[Biopython-dev] Accessing additional fields in ABI files

Peter Cock p.j.a.cock at googlemail.com
Thu Jul 10 13:25:25 UTC 2014

Hello from the pre-BOSC Codefest, where Bow and I have been
looking at the Bio.SeqIO ABI parser in response to an email from
Mike & David (CC'd, see below).

All the different versions of the ABI capillary sequencers record
additional tags to the binary file which would record all sorts of
extra information like voltages and the raw colour data.

Mike & David wanted access to some of this data, but the SeqIO
parser was not exposing it. Our proposal is to add a new dictionary
to the SeqRecord's annotations containing all the raw data so that
advanced users can do further processing.

I'm going to work on this code today, adding a few more tests etc.

Mike & David - are you happy to be thanked by name in the
commit comment (e.g. "With input from ...")?
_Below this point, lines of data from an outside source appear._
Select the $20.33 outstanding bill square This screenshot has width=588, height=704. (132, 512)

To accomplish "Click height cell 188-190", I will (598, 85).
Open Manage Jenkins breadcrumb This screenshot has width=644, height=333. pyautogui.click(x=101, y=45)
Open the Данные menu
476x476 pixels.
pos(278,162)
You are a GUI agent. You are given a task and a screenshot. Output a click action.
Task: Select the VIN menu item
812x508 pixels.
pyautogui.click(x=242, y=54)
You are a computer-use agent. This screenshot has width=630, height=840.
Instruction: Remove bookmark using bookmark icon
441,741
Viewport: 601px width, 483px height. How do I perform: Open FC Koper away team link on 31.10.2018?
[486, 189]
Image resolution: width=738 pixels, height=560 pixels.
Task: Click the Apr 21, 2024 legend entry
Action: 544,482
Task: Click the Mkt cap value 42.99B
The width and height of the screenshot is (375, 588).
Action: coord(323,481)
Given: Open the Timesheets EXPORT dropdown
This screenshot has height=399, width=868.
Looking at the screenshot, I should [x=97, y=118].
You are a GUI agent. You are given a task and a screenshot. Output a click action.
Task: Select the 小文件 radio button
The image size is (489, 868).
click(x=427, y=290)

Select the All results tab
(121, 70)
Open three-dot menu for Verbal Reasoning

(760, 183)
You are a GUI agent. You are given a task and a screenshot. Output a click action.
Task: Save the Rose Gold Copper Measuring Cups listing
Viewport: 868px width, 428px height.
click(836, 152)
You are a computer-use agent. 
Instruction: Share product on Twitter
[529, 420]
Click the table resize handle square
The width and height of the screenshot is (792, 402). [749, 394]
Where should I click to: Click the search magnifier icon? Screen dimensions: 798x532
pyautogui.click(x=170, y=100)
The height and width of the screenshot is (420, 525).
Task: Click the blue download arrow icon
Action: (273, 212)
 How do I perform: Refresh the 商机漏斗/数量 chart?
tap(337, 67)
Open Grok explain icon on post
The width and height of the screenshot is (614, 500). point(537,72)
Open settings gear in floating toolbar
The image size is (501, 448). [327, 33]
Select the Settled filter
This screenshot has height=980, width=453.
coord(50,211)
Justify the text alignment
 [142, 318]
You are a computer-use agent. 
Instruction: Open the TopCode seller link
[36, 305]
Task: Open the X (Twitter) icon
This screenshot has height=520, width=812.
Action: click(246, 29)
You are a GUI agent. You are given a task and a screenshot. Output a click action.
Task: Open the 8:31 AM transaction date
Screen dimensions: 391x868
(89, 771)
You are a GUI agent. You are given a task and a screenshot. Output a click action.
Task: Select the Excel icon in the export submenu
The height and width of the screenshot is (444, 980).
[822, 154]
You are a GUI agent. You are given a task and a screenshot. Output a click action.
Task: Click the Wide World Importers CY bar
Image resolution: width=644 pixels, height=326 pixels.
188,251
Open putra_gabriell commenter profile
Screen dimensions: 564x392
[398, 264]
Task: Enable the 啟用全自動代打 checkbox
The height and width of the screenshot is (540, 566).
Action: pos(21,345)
Mike - I am intending to incorporate your test file A6_1-DB3.ab1
into the Biopython unit test collection.



---------- Forwarded message ----------
From: David Bulger <davidabulger at gmail.com>
Date: Thu, Jul 10, 2014 at 9:03 AM
Subject: RE: AbiTracer Documentation
To: cariaso at gmail.com, p.j.a.cock at googlemail.com
Cc: bow at bow.web.id


By the way, all my sequencing files are obtained using Applied
Biosystems (ABI) 3730 DNA Analyzers.

Here is my previous email with a link to my github fork:

> I have updated AbiIO and SeqRecord to read the four data files (A,C,T,G)
> and locations of peak positions. Thus, there is no need for the modified
> seqtrace-0.9.0 script, AbiTracer. While I was not able to get AbiIO to
> identify 'FWO_', the SeqEval script works without the >filter wheel order
> information as long as the base order in the abi file remains the same.
> Otherwise, manual tweaking of the base order positions may be needed.
> Based on all my test files, SeqEval predictions were identical when comparing
> the updated AbiIO & SeqRecord scripts with the AbiTracer script. While the
> files can be found attached, later tonight I will push the updated files with
> commits to github: https://github.com/DavidBulger/BiopythonAbiTracer
> All the Best,
> David

From: Bulger, David [davidabulger at gmail.com]
Sent: Thursday, July 10, 2014 7:55 AM
To: Mike Cariaso; Peter Cock
Cc: bow at bow.web.id
Subject: RE: AbiTracer Documentation

I also like the idea of the new dictionary to SeqRecord, especially since there
are so many data files that may differ from machine to machine. And if it
holds the raw tags as bytes, it would be easier to get the filter
wheel order too.

Let me know if I can help.

All the Best,

From: Mike Cariaso [cariaso at gmail.com]
Sent: Wednesday, July 09, 2014 10:33 PM
To: Peter Cock
Cc: Bulger, David [davidabulger at gmail.com]; bow at bow.web.id
Subject: Re: AbiTracer Documentation

I have no objections to any of my text from the content below being
propagated to a mailing list, or elsewhere.

I think the new dictionary is a reasonable solution.

On Wed, Jul 9, 2014 at 6:31 PM, Peter Cock <p.j.a.cock at googlemail.com> wrote:
Hi again David & Mike,

I talked to Bow (CC'd) a little about this during the Codefest in Boston.
I can forward the full thread to him if you don't object - but ideally I'd
prefer to have this discussion in public on our mailing list?

(If you happen to be in the Boston area, you are welcome to join
us for day two of our little hackathon meeting...)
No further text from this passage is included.